-------- Document section --------
David Kindersley

DavidKindersley--Octavian-1961b

I think it was the very end of 1994 – just weeks before his death – when I met David Kindersley, one of the world’s greatest typographers and letter-cutters, for the one and only time.  I had traveled to Cambridge from London for a job interview.  It had gone well and after my meeting I had spent a little time visiting the Fitzwilliam Museum where I picked up in the gift shop some postcards, one of which was an example of letter cutting by a craftsman called David Kindersley.  I had never heard of him but the typeface reminded me of the great artist and typographer Eric Gill, whose work I had admired for many years.

A short time after leaving the Fitzwilliam, wandering around the streets of Cambridge before catching the train back to London, I stumbled across Kindersley’s workshop on Chesterton Road.  It seemed fateful somehow.  I was standing outside when a strikingly attractive woman came out of the studio to ask if she could help me.  I mumbled something about Eric Gill, buying the postcards, and finding the workshop when she invited me inside.  There, on the ground floor, was all the apparatus of the letter cutter’s craft: tools, preparatory drawings, unfinished work in stone, slate, and glass.  I remarked, as the woman gave me a quick tour of the workshop, about how the work reminded me of Gill.   “Hardly surprising.  David was one of Eric Gill’s apprentices”, said the woman.  It felt like I was touching history.
-------- Record extracts --------
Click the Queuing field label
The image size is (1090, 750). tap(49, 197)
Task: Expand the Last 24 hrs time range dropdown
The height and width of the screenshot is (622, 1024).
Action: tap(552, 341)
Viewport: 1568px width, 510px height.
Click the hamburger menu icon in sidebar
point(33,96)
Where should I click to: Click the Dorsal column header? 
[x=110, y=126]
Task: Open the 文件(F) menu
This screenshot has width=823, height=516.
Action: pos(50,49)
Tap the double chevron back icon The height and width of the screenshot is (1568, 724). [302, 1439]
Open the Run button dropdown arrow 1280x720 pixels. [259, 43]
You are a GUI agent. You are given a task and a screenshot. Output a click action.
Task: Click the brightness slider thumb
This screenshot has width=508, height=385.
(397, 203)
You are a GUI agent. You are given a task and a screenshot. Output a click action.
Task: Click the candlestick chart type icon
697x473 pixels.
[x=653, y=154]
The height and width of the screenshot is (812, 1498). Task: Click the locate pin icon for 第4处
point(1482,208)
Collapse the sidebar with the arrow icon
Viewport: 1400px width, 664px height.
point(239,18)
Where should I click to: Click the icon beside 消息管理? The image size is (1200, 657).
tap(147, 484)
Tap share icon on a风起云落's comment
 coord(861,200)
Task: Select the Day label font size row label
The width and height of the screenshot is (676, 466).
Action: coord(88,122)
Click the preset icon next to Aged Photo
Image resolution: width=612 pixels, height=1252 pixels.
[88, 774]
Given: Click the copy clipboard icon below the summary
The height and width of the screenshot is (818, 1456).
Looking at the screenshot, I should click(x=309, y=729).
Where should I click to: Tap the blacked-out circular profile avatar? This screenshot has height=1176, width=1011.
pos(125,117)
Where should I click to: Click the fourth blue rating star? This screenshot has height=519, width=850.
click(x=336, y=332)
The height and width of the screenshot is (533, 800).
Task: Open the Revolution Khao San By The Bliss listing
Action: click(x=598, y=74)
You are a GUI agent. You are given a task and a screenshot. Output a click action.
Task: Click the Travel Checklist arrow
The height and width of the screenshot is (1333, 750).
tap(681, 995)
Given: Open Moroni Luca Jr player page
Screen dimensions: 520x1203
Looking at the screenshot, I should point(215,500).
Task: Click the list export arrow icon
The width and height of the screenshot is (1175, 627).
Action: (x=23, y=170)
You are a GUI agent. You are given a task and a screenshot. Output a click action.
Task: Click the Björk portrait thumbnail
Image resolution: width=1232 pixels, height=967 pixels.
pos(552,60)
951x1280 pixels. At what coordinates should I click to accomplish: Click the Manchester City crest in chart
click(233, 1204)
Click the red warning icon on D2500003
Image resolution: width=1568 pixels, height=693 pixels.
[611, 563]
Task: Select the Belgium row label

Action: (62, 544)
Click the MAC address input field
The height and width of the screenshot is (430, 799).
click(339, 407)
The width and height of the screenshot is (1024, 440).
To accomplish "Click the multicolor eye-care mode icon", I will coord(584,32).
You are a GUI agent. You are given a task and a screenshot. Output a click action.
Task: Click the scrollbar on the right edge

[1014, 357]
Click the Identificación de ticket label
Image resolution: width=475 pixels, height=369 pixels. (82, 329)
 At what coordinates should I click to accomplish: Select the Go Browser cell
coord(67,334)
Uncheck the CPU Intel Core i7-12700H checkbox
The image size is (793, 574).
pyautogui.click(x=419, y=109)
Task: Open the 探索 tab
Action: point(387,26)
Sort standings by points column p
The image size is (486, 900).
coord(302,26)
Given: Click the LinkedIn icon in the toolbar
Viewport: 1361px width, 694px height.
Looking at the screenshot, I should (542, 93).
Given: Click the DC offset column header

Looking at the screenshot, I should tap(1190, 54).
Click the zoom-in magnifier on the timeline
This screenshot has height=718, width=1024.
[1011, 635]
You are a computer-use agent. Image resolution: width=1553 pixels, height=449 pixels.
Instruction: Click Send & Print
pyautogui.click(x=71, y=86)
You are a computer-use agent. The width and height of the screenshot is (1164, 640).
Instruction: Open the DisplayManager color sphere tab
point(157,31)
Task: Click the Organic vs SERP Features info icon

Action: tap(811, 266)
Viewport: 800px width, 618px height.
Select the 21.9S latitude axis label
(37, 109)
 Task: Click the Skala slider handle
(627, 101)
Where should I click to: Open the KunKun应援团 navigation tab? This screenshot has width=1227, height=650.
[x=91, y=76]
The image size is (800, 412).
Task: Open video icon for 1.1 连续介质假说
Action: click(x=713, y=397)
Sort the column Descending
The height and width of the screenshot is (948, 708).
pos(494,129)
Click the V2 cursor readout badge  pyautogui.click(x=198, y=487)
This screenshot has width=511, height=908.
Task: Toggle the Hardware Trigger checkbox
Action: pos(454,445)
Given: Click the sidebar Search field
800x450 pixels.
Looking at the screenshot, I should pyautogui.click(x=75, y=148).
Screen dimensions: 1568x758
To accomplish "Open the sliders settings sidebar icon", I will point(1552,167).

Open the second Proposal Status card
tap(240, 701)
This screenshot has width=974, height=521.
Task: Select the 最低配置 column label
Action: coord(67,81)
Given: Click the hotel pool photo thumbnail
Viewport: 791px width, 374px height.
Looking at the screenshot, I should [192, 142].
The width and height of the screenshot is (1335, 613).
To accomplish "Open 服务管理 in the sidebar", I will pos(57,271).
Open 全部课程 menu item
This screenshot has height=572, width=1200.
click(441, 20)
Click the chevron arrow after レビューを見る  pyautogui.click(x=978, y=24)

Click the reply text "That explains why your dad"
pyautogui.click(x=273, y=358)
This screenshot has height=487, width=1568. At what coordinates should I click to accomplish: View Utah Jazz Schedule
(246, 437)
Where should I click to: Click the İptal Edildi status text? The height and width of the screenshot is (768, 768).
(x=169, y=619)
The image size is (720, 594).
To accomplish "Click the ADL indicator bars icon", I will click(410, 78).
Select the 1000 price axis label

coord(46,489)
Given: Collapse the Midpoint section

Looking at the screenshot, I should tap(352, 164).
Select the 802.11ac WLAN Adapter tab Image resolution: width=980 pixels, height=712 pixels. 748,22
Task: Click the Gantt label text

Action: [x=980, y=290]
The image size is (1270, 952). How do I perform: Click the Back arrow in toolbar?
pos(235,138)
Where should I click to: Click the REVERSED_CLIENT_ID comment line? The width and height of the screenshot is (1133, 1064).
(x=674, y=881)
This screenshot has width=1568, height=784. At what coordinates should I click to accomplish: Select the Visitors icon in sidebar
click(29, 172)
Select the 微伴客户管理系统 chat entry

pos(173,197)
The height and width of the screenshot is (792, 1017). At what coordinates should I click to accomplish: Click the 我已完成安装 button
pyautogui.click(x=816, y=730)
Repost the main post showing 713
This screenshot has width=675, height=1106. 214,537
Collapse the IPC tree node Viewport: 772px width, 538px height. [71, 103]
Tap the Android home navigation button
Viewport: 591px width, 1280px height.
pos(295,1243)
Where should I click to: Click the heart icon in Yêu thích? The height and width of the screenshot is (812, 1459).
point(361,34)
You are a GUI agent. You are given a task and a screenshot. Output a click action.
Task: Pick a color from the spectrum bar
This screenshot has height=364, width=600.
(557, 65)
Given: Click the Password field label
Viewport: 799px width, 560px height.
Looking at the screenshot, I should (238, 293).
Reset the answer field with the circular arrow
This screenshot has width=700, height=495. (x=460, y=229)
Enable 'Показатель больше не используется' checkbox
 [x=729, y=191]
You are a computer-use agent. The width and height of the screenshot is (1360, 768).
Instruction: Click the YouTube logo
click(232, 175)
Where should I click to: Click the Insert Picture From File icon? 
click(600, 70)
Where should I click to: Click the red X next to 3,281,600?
--------
▶ **Description of the task**: Rewrite the passage above about meeting David Kindersley, from "A short time" up to and including "was touching history.", replacing "workshop" with "atelier".

▶ **Task result**:
A short time after leaving the Fitzwilliam, wandering around the streets of Cambridge before catching the train back to London, I stumbled across Kindersley’s atelier on Chesterton Road.  It seemed fateful somehow.  I was standing outside when a strikingly attractive woman came out of the studio to ask if she could help me.  I mumbled something about Eric Gill, buying the postcards, and finding the atelier when she invited me inside.  There, on the ground floor, was all the apparatus of the letter cutter’s craft: tools, preparatory drawings, unfinished work in stone, slate, and glass.  I remarked, as the woman gave me a quick tour of the atelier, about how the work reminded me of Gill.   “Hardly surprising.  David was one of Eric Gill’s apprentices”, said the woman.  It felt like I was touching history.